Spetta alla S.A.P. determinare il diametro della presa in funzione dell’uso e della potenzialità dell’impianto indicati nella richiesta di sopralluogo, nonché il percorso delle tubazioni adduttrici dell’acqua e l’ubicazione del contatore tenuto conto, nei limiti del possibile, delle esigenze del richiedente.
I contatori devono essere collocati ai limiti della proprietà, in appositi manufatti, o in locali all’uopo predisposti in ogni caso al riparo da possibili cause di deterioramento.

Art. 04 DOMANDA DI FORNITURA

Per ottenere la fornitura dell’acqua il richiedente dovrà provvedere alla sottoscrizione del contratto di fornitura e pagare le relative spese, compreso il deposito cauzionale infruttifero a garanzia del pagamento regolare dei consumi. Nel contratto di fornitura deve essere indicato l’uso per il quale è richiesta la fornitura. Se la fornitura si riferisce ad un nuovo allacciamento, per il quale sia occorsa l’esibizione della concessione edilizia, il richiedente, per ottenere la fornitura stessa, deve produrre il regolare certificato di abitabilità o agibilità. Se la fornitura si riferisce ad un fabbricato privo di tali certificati, deve produrre il nulla osta del Sindaco. Nel caso di somministrazione di acqua ad uso cantiere, la durata massima della fornitura coinciderà con la scadenza della relativa concessione edilizia. Il contratto è redatto in un doppio originale, di cui un esemplare rimane presso gli uffici della S.A.P e l’altro all’utente. E’ vietato destinare l’acqua a scopi diversi da quelli indicati all’atto della sottoscrizione del contratto di fornitura o farsi concedente a terzi. In caso di variazione dell’uso, l’interessato deve darne tempestiva comunicazione alla S.A.P. per l’aggiornamento contrattuale, sotto pena della sospensione immediata della fornitura, senza alcun obbligo di preavviso, e del pagamento di una penale stabilita dalla S.A.P.

Art. 05 DESTINATARI DELLE FORNITURE

Le forniture di acqua sono effettuate a proprietari, usufruttuari e conduttori di immobili.

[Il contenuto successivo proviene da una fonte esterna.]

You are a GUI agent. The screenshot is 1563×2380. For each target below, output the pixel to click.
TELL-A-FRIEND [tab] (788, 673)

Nel caso di edifici in condominio, con un unico contatore, la fornitura viene effettuata all’Amministrazione del Condominio, la quale ne risponde ai sensi di legge. Nel caso di edifici con più proprietari, ove non esiste un’Amministrazione condominiale, la S.A.P. può ugualmente concedere un unico contatore purché i proprietari sottoscrivano un solo contratto, delegando l’intestazione della bolletta ad uno di essi, e rispondano solidalmente degli obblighi che ne derivano. In ogni caso non potranno essere effettuate forniture di acqua potabile a fabbricati non rispondenti alle caratteristiche stabilite dalle vigenti disposizioni in materia urbanistica.

Art. 06 PROPRIETÀ’ E MANUTENZIONE IMPIANTI RESPONSABILITÀ’

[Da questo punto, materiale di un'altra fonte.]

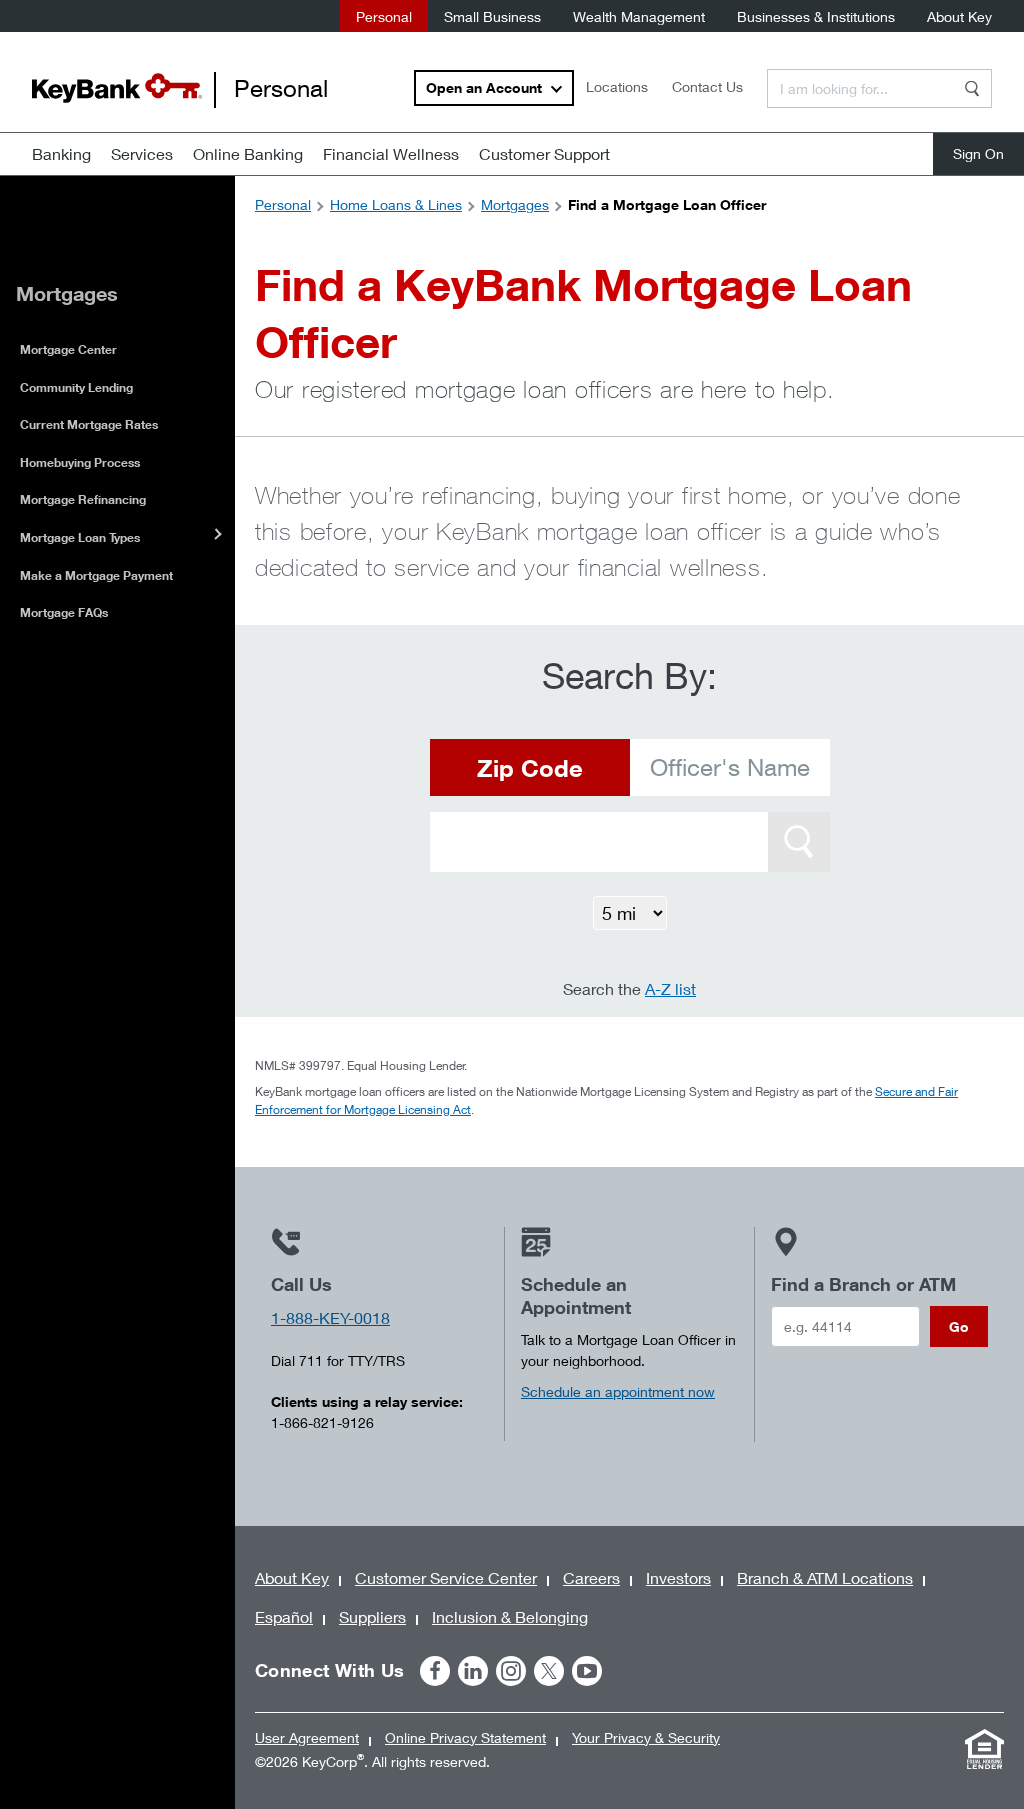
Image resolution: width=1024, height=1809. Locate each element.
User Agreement (307, 1737)
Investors (678, 1577)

L’impianto di adduzione dall’acqua dalla tubazione stradale fino al contatore compreso viene eseguito dalla S.A.P. nei modi previsti dall’art.1. La S.A.P. ne rimane proprietaria, ne assume la manutenzione e la responsabilità salvo quanto previsto al successivo art.7. L’utente è comunque tenuto a preservare da manomissioni o danneggiamenti l’impianto di derivazione nel tratto di sua proprietà. Risponde quindi dei danni provocati da qualsiasi causa, esclusa la forza maggiore, ed è obbligato a rimborsare le spese di riparazione. Nel caso di guasti l’utente deve darne immediata comunicazione alla S.A.P. affinché questa possa eseguire le necessarie riparazioni. L’impianto interno, dall’uscita del contatore agli apparecchi di utilizzazione, è di proprietà dell’utente, che deve provvedere alla sua esecuzione e alla sua manutenzione, assumendone la piena responsabilità. Detto impianto deve essere costruito nel rispetto della normativa vigente.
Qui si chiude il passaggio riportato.